*ACTION ITEM*
How does the data below read from its first line through the line containing "The height and width of the screenshot is (768, 1024)."? Print those lines exactly.

*ENTRIES SHOWN*
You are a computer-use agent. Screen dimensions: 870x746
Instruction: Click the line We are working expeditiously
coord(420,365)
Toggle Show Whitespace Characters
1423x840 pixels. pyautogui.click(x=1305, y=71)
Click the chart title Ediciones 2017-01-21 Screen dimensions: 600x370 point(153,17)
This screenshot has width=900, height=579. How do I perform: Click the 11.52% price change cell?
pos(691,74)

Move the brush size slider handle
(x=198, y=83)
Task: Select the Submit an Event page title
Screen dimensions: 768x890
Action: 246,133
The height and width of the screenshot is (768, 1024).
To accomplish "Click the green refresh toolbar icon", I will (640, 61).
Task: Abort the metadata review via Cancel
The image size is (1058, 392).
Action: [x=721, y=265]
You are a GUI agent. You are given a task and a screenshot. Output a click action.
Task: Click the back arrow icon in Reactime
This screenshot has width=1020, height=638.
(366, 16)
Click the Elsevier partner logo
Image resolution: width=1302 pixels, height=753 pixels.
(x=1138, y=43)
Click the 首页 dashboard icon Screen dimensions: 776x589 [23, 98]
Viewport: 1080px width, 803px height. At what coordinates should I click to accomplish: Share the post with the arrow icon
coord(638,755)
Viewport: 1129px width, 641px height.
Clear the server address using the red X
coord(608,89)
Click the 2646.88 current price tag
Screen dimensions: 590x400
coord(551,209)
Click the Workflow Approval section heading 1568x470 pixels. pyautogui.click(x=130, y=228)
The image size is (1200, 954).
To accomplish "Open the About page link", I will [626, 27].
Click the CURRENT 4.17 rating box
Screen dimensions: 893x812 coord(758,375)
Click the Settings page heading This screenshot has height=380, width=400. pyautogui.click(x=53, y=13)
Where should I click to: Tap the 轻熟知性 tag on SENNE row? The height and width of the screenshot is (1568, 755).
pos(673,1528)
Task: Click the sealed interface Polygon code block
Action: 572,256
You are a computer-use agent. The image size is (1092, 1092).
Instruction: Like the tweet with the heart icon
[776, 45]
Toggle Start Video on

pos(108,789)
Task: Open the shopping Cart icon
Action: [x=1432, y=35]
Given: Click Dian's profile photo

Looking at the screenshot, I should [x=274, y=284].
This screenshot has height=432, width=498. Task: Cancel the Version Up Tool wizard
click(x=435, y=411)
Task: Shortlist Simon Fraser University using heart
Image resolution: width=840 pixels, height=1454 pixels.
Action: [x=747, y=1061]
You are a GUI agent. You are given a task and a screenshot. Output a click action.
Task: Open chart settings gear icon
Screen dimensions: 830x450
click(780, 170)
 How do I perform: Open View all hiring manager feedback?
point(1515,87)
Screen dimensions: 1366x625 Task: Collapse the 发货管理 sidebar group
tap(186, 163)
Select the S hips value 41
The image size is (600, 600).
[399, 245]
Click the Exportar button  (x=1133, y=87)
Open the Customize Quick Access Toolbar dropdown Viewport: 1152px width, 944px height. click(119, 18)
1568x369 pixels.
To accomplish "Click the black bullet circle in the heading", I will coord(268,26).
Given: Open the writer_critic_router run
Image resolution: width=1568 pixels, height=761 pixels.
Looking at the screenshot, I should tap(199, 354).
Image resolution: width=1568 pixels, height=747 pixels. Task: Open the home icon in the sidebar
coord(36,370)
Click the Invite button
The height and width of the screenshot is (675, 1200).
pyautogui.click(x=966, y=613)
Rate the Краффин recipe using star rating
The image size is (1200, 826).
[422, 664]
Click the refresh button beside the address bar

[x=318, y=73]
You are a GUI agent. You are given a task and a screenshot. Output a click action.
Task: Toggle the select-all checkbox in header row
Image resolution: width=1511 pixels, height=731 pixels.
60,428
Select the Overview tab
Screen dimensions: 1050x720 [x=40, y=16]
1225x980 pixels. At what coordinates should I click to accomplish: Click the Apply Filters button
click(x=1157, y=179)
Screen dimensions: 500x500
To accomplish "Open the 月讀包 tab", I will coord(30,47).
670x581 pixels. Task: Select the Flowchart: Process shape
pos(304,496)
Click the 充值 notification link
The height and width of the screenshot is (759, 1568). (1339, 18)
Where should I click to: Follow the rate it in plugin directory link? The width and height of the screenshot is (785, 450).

*OUTPUT*
You are a computer-use agent. Screen dimensions: 870x746
Instruction: Click the line We are working expeditiously
coord(420,365)
Toggle Show Whitespace Characters
1423x840 pixels. pyautogui.click(x=1305, y=71)
Click the chart title Ediciones 2017-01-21 Screen dimensions: 600x370 point(153,17)
This screenshot has width=900, height=579. How do I perform: Click the 11.52% price change cell?
pos(691,74)

Move the brush size slider handle
(x=198, y=83)
Task: Select the Submit an Event page title
Screen dimensions: 768x890
Action: 246,133
The height and width of the screenshot is (768, 1024).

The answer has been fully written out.